(Angezeigter Text):
______
Überraschendes Aus

Yahoo-Chefin Bartz: “Wurde gerade am Telefon gefeuert”

Web
07.09.2011 13:06
Sie war als große Hoffnungsträgerin gekommen - und wurde jetzt so hart rausgekegelt wie selten ein Konzernchef in ihrer Liga: Die Zeit von Carol Bartz an der Yahoo-Spitze ist vorbei. Sie sei per Telefon gefeuert worden, schrieb die 63-Jährige in einer kurzen Abschiedsmail an alle Mitarbeiter. Bartz war es in zweieinhalb Jahren nicht gelungen, das Kernproblem des Internet-Pioniers zu lösen: Yahoo hat zwar Hunderte Millionen Nutzer, aber schafft es nicht, damit ordentlich Geld zu verdienen.

In der Branche wird Yahoo fast schon mit Mitleid betrachtet - das Schlimmste, was einem IT-Unternehmen passieren kann. "Für mich persönlich ist die Entwicklung bei Yahoo schon fast ein Drama", sagt etwa der Münchener Internet-Unternehmer Mario Grobholz. Das einst so innovative Yahoo-Angebot Flickr sei zu einer bloßen Foto-Hosting-Plattform verkommen, während Newcomer wie Instagram für Furore sorgten. "Und wenn man ein Produkt wie Delicious verkauft, deutet das auf Resignation hin."
______
(Gespeicherte Daten):

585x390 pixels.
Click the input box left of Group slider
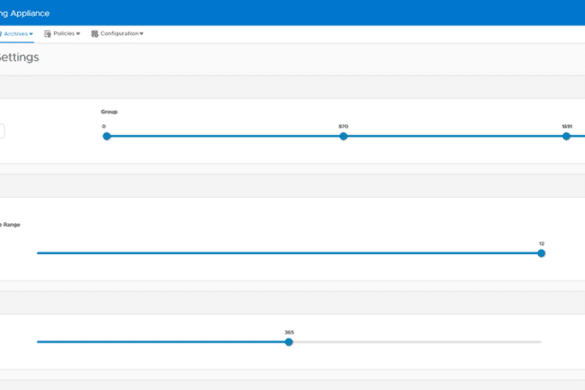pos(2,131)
______
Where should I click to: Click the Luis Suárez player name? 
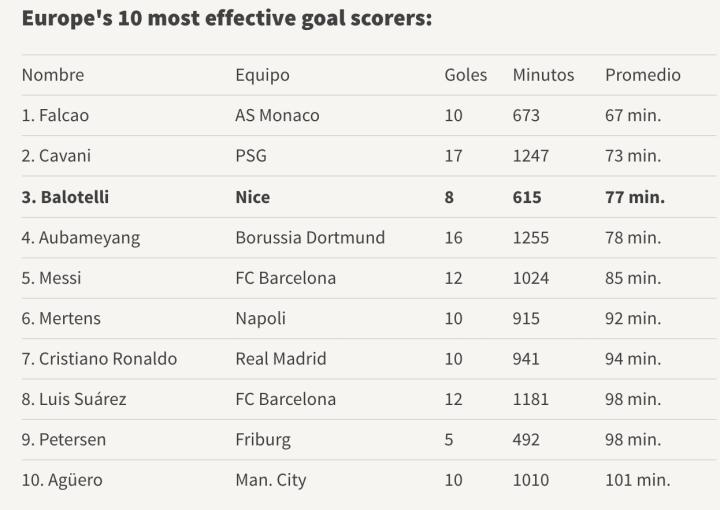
______
Führe den Artikel über die Entlassung der Yahoo-Chefin Carol Bartz im Anschluss an seinen letzten Satz weiter.

(Ergebnis):
Delicious, der 2005 gekaufte Dienst für die Verwaltung von Internet-Lesezeichen, wurde Ende April an Investoren um die YouTube-Gründer Chad Hurley und Steve Chen abgetreten. Zuvor sickerte eine vertrauliche Liste durch, in der Delicious zu den Auslaufmodellen im Yahoo-Reich gezählt wurde - pures Gift für die Kundenbindung. "Bei Innovationen denkt niemand mehr an Yahoo", sagt Grobholz, der als Gründer der myON-ID Media GmbH Angebote zum Reputationsmanagement wie ruflotse.de entwickelt hat.

Der Abwärtstrend bei Yahoo setzte bereits einige Jahre vor der Übernahme des Chefsessels durch Bartz ein. Während Konkurrent Google rund um seine Suchmaschine einen neuen Internet-Dienst nach dem anderen aus dem Hut zauberte, kam von Yahoo nicht viel mehr als ein Lifting für das Webmail-Angebot oder die Portalseite. Um die Kosten zu drücken, wurden 2008 rund 1.600 Arbeitsplätze abgebaut.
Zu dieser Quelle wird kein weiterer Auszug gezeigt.